Даль хорошо просматривалась, и я, не замечая, стал «нажимать». Лыжи несли легко, снег не проваливался, впереди, как страницы книги, лежали писанцы лесных обитателей, и я с удовольствием читал их. Заячьи следы шли во всех направлениях. Ноги зайца быстры, и он не стесняется расстоянием. Днем он лежит где-нибудь в укрытии, а уж за ночь вдоволь нагуляется — везде побывает в поисках пищи. Горностай и хорек больше погуливают по лесной чащобе, обшаривают пни, проверяют каждую ямочку. На больших полянах, где были посевы, — частые следы мышей. Как тонкие бисерные строчки, они украшают зимние страницы полей. Возле брошенной соломы — наброды сорок и белых куропаток. Лисица прошла по ним, обнюхала все, покопалась в двух местах и через бурьян направилась в небольшой, с густым тальником лес.
«Не залегла ли она тут где-нибудь?» — подумал я и осторожно стал спускаться, зорко вглядываясь в молодую поросль кустарника.
Но из лога след вывел меня на пригорок, к одиноко стоящей гнутой березке. Недавний буран выстрогал за деревцем причудливый гребешок из снега, все было ясно видно, и, не предполагая никаких неожиданностей, я закинул ружье за плечо.

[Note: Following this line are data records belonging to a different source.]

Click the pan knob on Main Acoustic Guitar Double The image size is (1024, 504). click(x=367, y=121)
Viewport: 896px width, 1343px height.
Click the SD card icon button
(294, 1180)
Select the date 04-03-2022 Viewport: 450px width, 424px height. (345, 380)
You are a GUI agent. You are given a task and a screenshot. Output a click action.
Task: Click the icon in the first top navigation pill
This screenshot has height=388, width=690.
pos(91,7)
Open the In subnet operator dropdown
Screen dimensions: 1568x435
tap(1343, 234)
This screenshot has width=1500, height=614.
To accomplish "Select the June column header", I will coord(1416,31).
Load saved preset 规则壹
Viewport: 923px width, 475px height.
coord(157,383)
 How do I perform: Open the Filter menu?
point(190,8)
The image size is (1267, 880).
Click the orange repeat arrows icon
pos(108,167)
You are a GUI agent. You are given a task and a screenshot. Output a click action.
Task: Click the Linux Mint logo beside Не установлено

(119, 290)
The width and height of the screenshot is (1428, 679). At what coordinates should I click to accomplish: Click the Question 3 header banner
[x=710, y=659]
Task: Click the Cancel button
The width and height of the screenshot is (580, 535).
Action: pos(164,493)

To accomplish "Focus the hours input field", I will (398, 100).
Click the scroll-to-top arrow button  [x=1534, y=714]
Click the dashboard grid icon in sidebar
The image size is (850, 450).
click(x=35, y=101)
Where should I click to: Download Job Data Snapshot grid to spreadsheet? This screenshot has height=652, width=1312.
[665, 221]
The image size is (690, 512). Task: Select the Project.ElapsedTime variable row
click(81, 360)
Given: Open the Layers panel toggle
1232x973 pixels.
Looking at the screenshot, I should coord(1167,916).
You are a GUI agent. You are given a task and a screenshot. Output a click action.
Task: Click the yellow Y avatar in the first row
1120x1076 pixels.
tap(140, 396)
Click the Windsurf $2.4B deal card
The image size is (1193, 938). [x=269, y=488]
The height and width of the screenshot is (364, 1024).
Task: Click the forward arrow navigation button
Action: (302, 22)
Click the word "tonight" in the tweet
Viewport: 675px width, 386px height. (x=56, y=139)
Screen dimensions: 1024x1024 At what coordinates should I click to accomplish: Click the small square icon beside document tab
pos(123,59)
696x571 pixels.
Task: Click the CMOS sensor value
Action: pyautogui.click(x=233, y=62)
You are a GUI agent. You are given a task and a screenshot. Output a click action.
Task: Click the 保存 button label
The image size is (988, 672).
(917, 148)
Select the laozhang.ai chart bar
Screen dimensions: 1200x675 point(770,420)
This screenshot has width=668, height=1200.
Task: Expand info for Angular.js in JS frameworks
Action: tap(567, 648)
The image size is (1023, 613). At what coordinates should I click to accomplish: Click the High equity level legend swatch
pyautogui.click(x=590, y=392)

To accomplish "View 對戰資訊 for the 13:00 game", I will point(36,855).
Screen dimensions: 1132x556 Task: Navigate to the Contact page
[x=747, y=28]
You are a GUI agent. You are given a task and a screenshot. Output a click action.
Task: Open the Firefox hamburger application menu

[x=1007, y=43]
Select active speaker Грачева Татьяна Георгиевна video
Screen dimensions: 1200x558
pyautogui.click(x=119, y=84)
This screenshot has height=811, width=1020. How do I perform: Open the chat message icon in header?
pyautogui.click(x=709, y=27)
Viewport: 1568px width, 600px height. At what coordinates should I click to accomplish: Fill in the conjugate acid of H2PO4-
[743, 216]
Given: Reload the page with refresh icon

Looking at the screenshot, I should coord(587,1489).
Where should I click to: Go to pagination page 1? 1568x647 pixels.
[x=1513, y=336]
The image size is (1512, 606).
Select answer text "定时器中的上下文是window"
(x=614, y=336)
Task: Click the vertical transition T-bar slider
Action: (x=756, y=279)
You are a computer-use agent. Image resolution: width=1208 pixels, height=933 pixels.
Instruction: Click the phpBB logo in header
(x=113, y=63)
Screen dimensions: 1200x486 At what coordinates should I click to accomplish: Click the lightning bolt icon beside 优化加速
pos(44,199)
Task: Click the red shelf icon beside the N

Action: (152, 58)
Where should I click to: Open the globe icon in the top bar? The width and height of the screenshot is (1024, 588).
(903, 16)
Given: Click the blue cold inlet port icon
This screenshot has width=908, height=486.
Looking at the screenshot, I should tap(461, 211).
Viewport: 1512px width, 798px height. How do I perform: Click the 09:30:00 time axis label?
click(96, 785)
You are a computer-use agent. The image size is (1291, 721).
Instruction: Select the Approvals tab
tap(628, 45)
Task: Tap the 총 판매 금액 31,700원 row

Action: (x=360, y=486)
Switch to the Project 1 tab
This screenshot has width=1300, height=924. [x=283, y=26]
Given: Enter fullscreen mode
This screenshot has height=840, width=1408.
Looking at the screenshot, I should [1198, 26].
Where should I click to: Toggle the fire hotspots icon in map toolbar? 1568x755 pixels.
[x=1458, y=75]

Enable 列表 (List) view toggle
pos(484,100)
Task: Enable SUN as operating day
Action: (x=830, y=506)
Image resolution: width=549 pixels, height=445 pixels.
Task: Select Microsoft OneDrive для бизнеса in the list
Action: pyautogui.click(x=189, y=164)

Я не дошел десятка метров до березки, как из-под надыма вырвался крупный заяц и быстро покатил на бугор. Если бы не черные кисточки на ушах да не грязные лапы, его трудно было бы увидеть на снегу, так бела его зимняя шубка. Быстро схваченное ружье пришлось снова забросить за плечо: заяц был недосягаем для выстрела.